One thing that needs to be emphasized is that the Stage 1 basing phase can last for a long time, from months to multiple years. This is what has plagued some of those looking for a turnaround in gold over the last couple of years. In 2014, for instance, gold attempted multiple times to break out into a Stage 2 advance, but each attempt failed and gold continued to drift. Each failed attempt disheartens the bulls and continues to plunge an increasing number of investors into giving up. This is what eventually causes a super buying opportunity once the real Stage 2 breakout finally materializes. This is why larger bases increase potential for a big trade: the bulls have been washed out of the investment.
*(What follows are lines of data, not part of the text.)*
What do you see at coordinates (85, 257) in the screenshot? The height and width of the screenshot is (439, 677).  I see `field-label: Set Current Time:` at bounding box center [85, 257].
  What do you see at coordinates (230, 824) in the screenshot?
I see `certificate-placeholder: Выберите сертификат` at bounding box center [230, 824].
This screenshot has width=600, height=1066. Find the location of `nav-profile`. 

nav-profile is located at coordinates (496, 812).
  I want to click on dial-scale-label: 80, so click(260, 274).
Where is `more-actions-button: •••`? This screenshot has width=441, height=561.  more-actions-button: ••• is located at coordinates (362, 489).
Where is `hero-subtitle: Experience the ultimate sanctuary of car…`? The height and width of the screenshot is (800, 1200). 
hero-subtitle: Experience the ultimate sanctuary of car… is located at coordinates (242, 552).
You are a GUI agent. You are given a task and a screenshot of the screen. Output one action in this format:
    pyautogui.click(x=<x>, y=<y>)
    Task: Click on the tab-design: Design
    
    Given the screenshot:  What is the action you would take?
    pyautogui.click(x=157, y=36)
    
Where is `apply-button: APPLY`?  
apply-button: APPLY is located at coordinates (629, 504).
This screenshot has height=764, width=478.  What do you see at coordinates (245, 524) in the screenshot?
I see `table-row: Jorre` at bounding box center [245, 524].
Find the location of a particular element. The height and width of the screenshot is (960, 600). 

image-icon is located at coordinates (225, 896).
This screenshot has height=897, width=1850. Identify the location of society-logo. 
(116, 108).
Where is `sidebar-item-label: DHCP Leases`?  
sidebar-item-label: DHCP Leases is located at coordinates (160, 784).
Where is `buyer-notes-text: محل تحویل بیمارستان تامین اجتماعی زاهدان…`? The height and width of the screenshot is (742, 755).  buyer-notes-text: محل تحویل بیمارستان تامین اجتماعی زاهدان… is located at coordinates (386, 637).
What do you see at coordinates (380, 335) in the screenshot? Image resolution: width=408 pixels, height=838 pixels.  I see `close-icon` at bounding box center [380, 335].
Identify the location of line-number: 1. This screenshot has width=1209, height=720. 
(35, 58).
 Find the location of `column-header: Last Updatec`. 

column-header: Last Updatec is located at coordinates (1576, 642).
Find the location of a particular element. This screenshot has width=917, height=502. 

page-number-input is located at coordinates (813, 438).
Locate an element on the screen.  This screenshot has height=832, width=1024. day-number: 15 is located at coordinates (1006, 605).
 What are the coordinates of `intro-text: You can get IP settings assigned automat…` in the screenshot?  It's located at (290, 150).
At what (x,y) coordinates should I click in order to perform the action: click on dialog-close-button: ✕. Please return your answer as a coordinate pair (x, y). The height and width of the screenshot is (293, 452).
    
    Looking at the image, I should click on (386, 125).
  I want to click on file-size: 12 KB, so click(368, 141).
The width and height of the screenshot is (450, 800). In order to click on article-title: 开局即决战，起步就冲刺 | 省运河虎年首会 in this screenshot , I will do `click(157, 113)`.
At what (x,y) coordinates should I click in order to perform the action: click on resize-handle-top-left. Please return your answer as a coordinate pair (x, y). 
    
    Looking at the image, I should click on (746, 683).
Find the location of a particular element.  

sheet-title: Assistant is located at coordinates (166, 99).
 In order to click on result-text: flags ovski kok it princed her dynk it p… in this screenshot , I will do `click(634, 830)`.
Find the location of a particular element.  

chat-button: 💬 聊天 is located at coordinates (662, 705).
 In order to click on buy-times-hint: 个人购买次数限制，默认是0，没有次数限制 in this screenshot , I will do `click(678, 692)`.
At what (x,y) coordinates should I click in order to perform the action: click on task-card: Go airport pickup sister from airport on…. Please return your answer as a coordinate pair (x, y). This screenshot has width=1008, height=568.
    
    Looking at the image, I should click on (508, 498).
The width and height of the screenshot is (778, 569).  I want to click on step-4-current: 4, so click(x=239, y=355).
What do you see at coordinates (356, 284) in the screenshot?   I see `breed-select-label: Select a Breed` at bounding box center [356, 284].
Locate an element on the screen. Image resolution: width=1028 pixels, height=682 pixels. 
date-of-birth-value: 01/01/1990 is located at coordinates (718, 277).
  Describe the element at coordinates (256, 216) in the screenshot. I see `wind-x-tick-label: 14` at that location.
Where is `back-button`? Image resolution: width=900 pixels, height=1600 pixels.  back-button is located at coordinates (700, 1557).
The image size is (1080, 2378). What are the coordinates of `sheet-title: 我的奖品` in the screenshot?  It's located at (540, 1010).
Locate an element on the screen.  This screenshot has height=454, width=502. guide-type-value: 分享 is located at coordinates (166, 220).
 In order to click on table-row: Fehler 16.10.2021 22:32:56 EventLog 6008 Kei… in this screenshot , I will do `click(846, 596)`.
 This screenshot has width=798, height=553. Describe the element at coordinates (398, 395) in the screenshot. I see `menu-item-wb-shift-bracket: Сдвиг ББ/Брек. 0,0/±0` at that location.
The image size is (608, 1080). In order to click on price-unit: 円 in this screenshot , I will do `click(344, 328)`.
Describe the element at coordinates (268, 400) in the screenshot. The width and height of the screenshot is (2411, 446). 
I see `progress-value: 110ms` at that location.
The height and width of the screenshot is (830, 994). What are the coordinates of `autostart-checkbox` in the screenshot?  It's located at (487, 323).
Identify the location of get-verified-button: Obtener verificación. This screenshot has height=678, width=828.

You can see on the chart below that gold has spent a lot of time since 2013 in a basing phase, but each breakout has failed so far. The parabolic advance in the U.S. dollar that started in mid-2014 actually plunged gold into another minor decline. But gold has reestablished a Stage 1 base, even with the dollar continuing to surge. Now gold is once again threatening the 30-week moving average with potential to move into a new Stage 2 advance.
What lends support that this upcoming Stage 2 breakout in gold could be the "real deal" is that gold has broken out into a new Stage 2 bull market in foreign currencies. This underlying strength in gold has been masked by a mania in U.S. dollar, but foreign holders of gold are already experiencing a new bull trend.